Du haut de l’esplanade devant le casino, on est aux premières loges pour voir les baigneurs, gens sans prétention, prendre leurs ébats sur la grève qui se déroule à perte de vue. Une curieuse installation a disparu. Jadis des cordes fixaient des lignes de démarcation pour le bain ; sur des écriteaux on lisait la formule connue « Côté des hommes. Côté des femmes ».

Fanthomme fils, né malin, comme tout bon Picard, m’assure, sans que je sois forcé de le croire, qu’il y avait une troisième division, celle du Sexe ecclésiastique. Tout le monde aujourd’hui se baigne ou peut se baigner au même endroit : c’est l’égalité devant la grande baignoire de la Somme.

Pour n’être pas aussi smart que celle des planches de Trouville, la plage n’en offre pas moins, quand il fait beau, un coup d’œil animé.

Des tentes s’alignent de distance en distance ; on dirait d’un camp au bord de la mer. Sous leur abri, les mères de famille se tiennent, travaillent à l’aiguille, brodent et tricotent même, tout en surveillant les ébats de leur progénitures.

Les petits, armés de seaux et de pelles, creusent des puits, des fossés, élèvent des bastions, bâtissent des forteresses, toute une architecture militaire qui s’écroulera, comme un château de cartes, sous le premier coup de pied venu : c’était autrefois la tour Malakoff, le fort de Mexico, un bordj en Algérie. Ces chers enfants peuvent rester les pieds mouillés, l’eau de mer n’enrhume pas. Les grands, qu’un besoin de mouvement tourmente, trouvent à le dépenser au gymnase, où ils s’exercent au trapèze, se suspendent aux anneaux, grimpent à la corde à nœuds et font des rétablissements sur les barres fixes. D’autres, plus nonchalants, se livrent aux douceurs de la balançoire. Le lawn-tennis a ses fanatiques parmi les jeunes gens et les jeunes filles. Le croquet, mal nivelé, aux arceaux dissimulés dans l’herbe et dangereux comme de véritables collets à lapins, se joue dans une prairie voisine.

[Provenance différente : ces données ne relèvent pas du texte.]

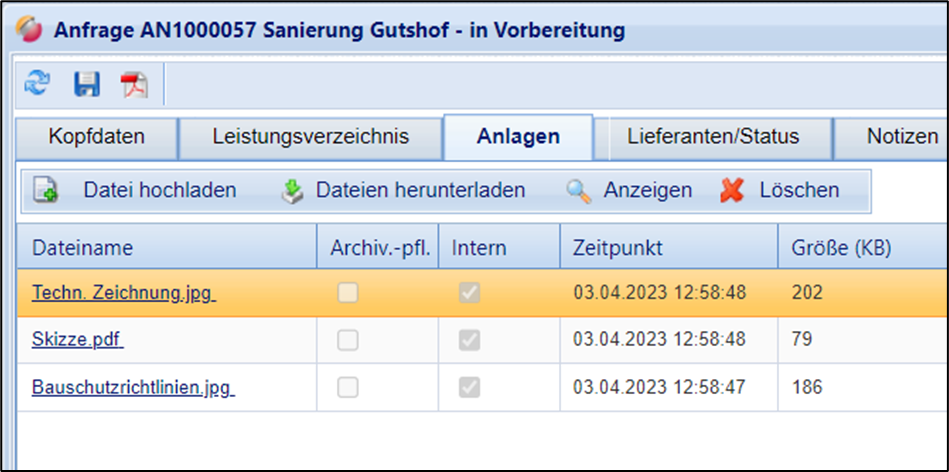This screenshot has height=472, width=949.
Task: Toggle Archiv.-pfl. checkbox for Techn. Zeichnung.jpg
Action: point(347,293)
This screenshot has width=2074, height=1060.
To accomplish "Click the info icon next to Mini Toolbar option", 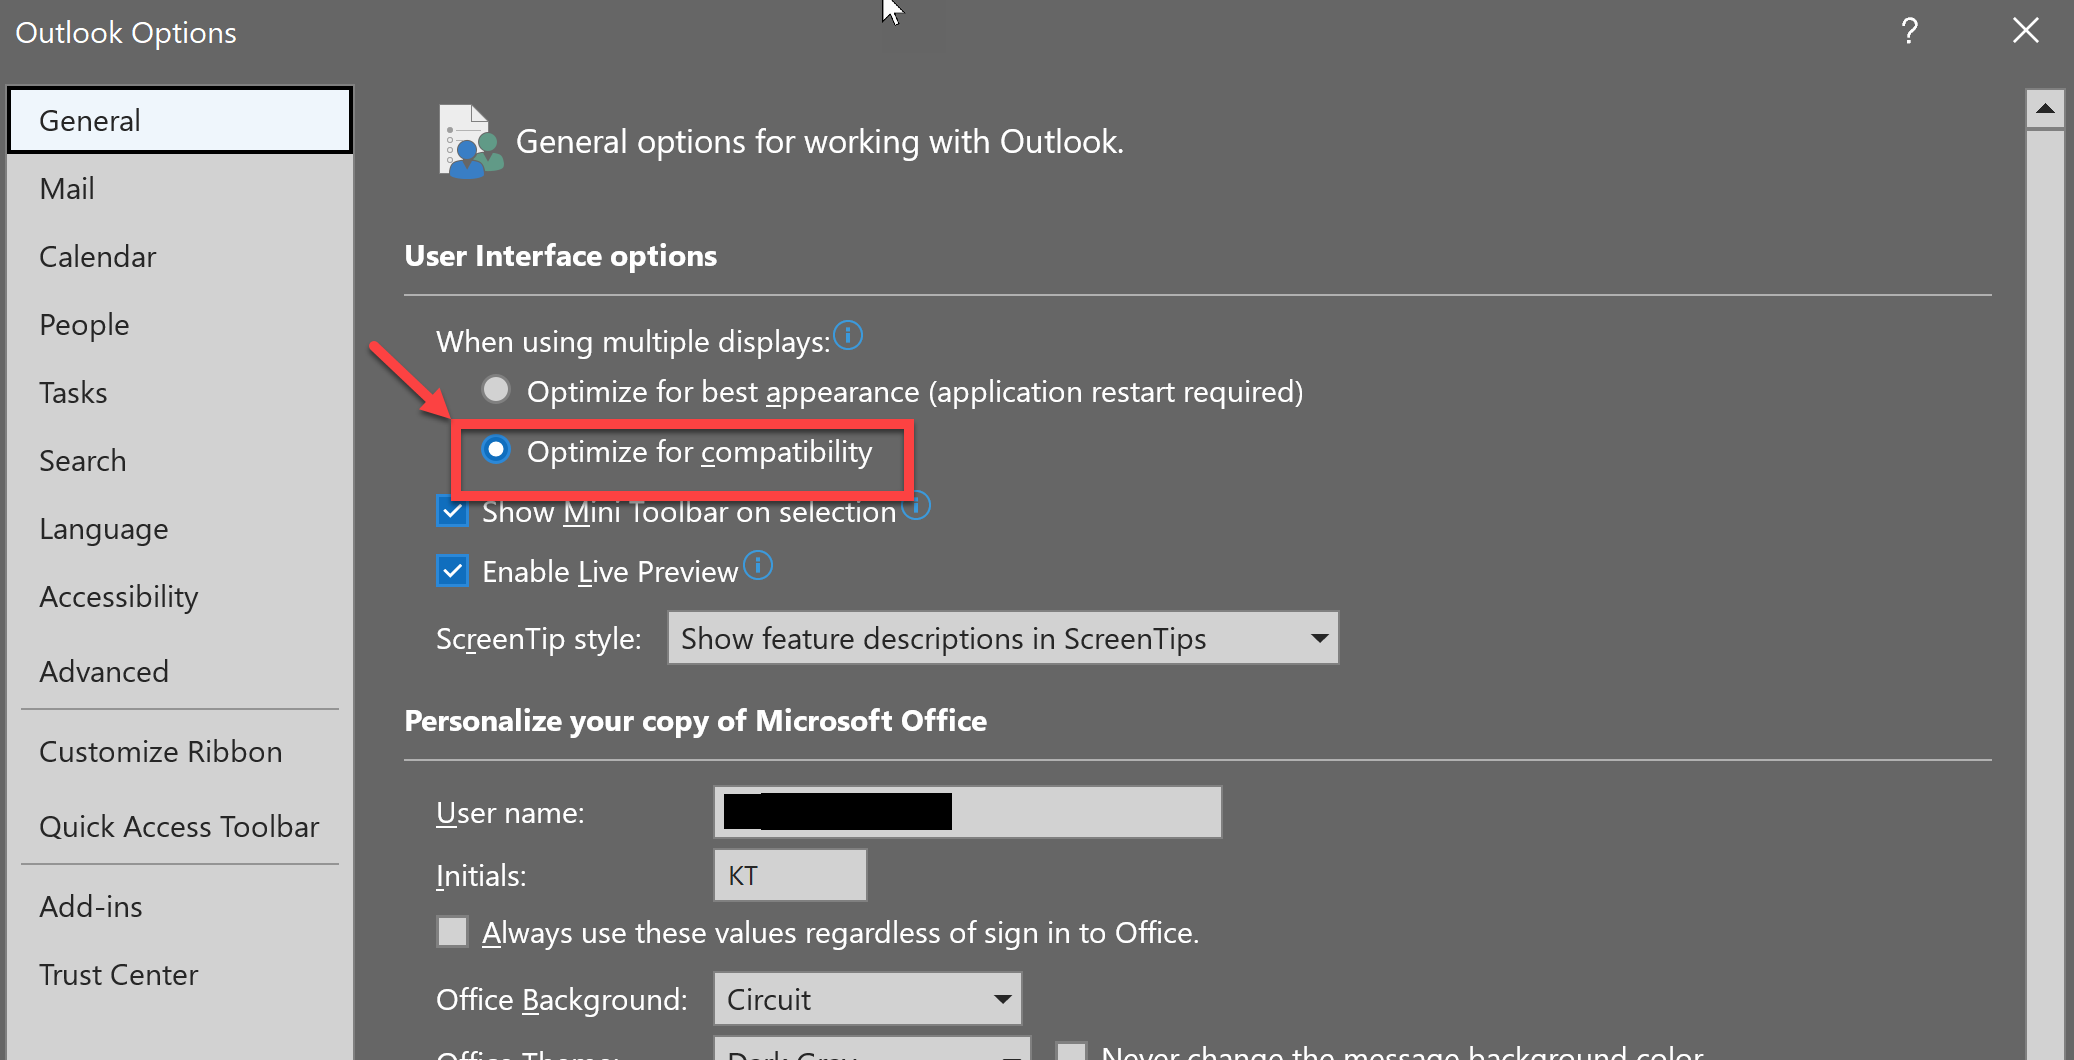I will coord(917,506).
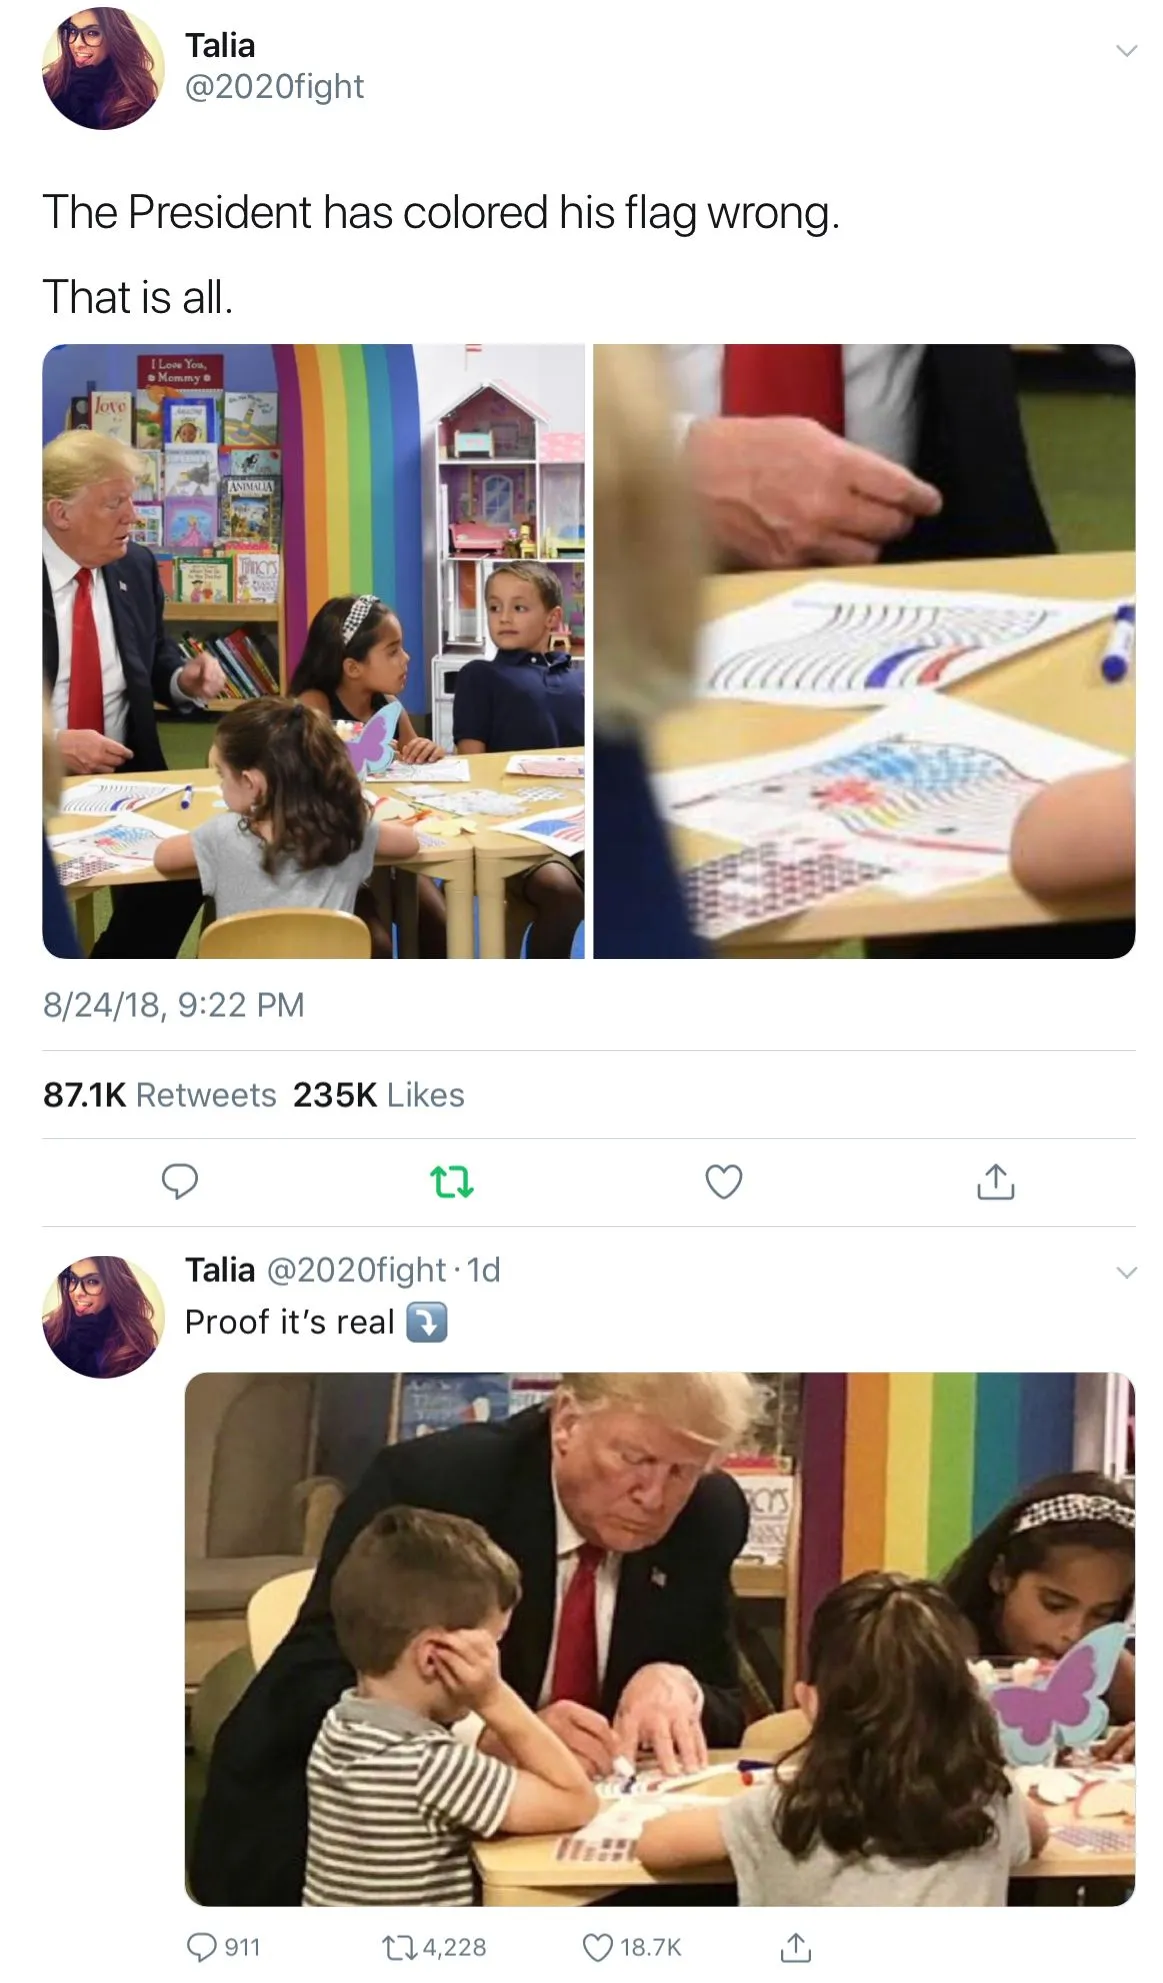
Task: Undo the green retweet on main tweet
Action: (x=451, y=1182)
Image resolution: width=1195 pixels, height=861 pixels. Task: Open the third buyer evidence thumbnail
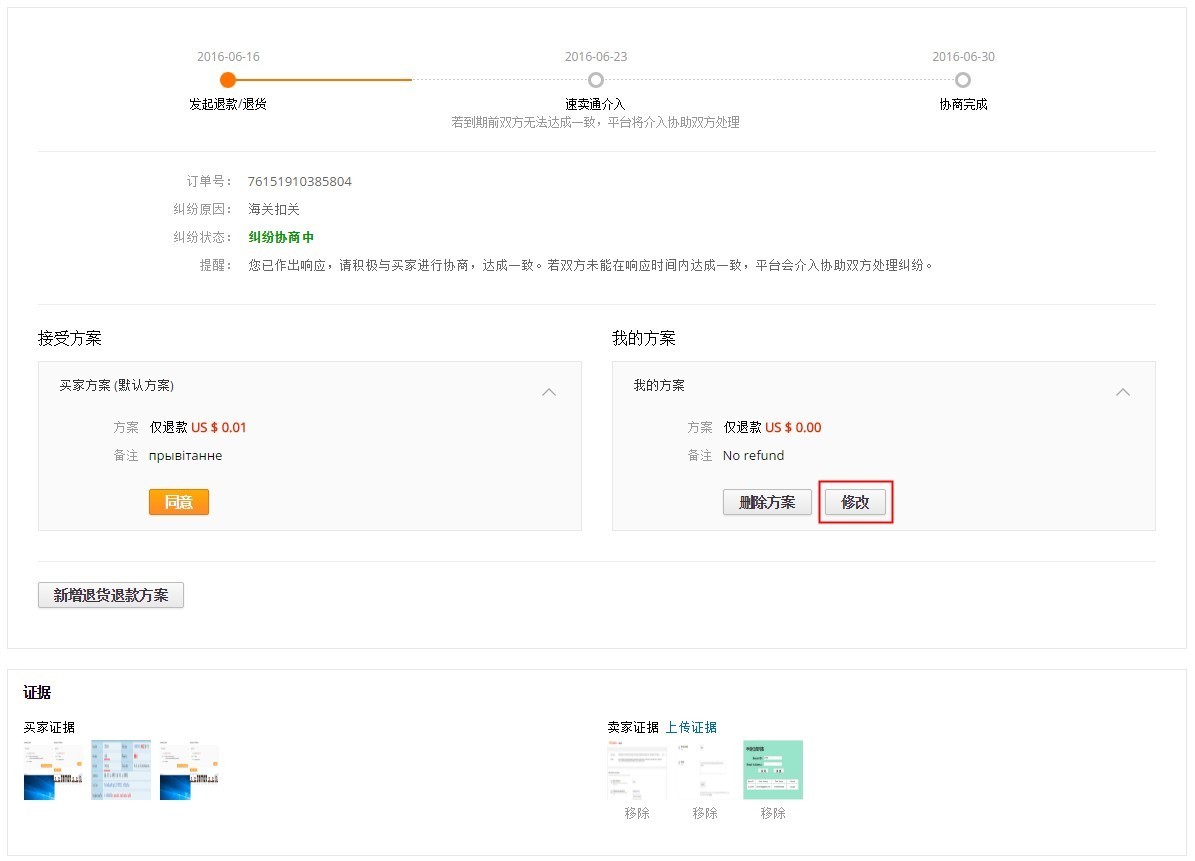click(x=190, y=768)
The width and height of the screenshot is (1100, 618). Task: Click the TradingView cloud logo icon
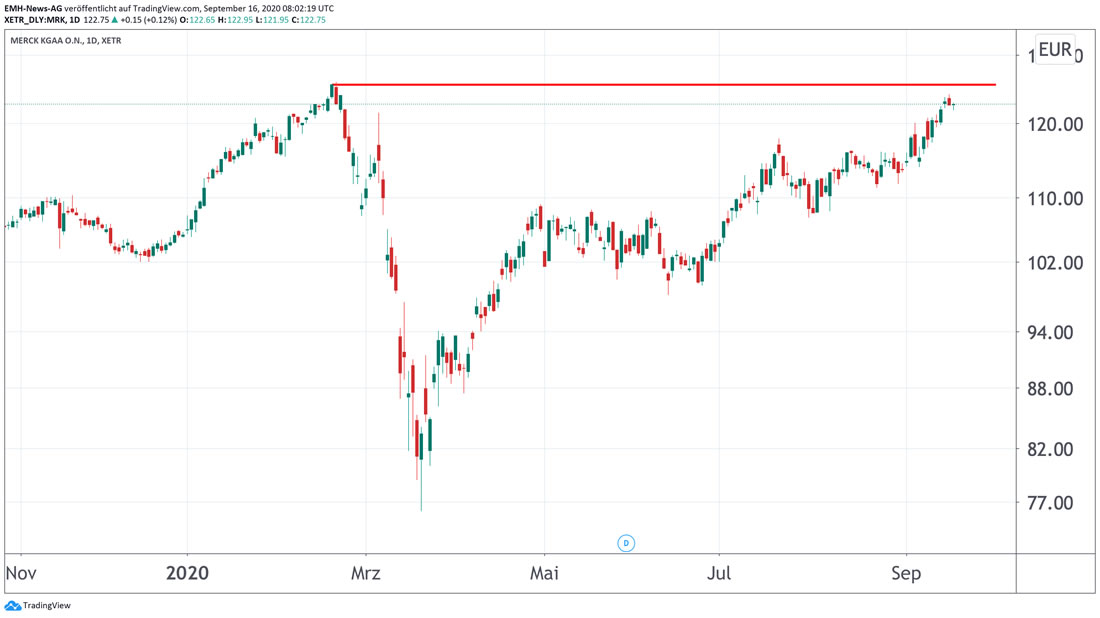pyautogui.click(x=12, y=606)
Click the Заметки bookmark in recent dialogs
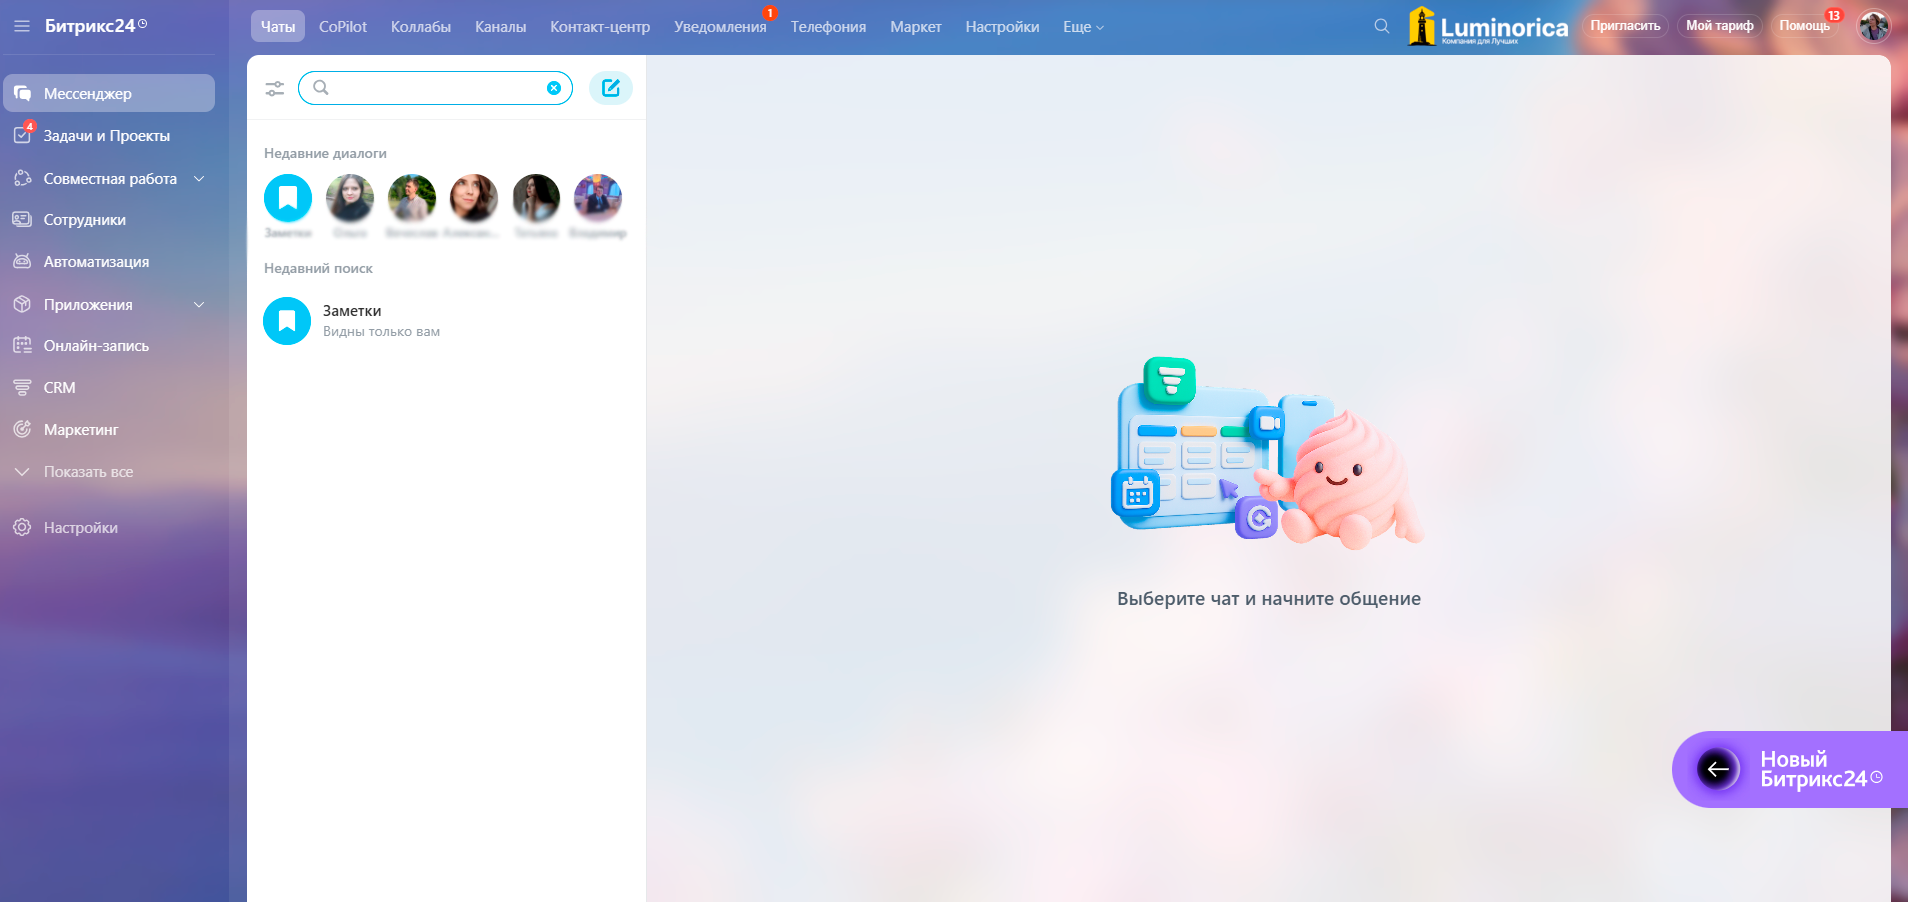 (x=288, y=198)
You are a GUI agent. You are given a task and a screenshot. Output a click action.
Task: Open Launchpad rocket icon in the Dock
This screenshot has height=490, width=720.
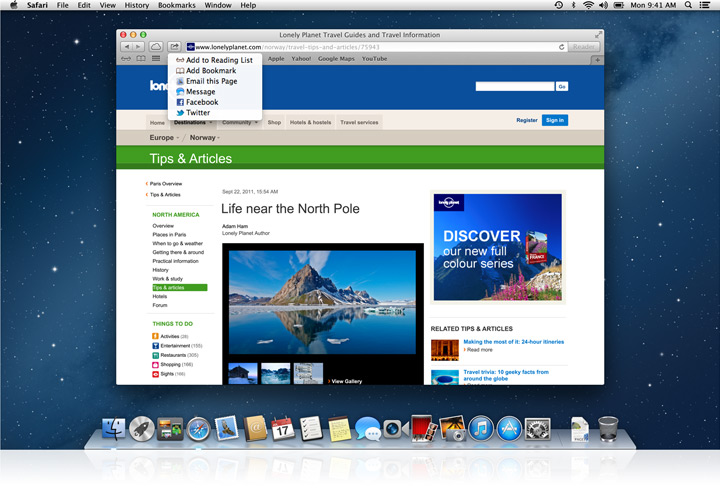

A marée basse, c’est plaisir de piétiner le sable fin, uni comme au rouleau, dur comme de l’asphalte, pailleté de débris de coquilles. Faute de galets à peindre des marines, les collectionneurs de coquilles brillantes s’en donnent à cœur joie, mais ils ne rencontrent le plus souvent qu’en piteux état l’objet de leur rêve, ce délicat et transparent bibelot qui a le ton rosé d’une chair féminine. L’étoile de mer gisant immobile, l’os de sèche, la margouille et le pou de mer que le flot apporte et remporte, lui font aussi un vilain voisinage.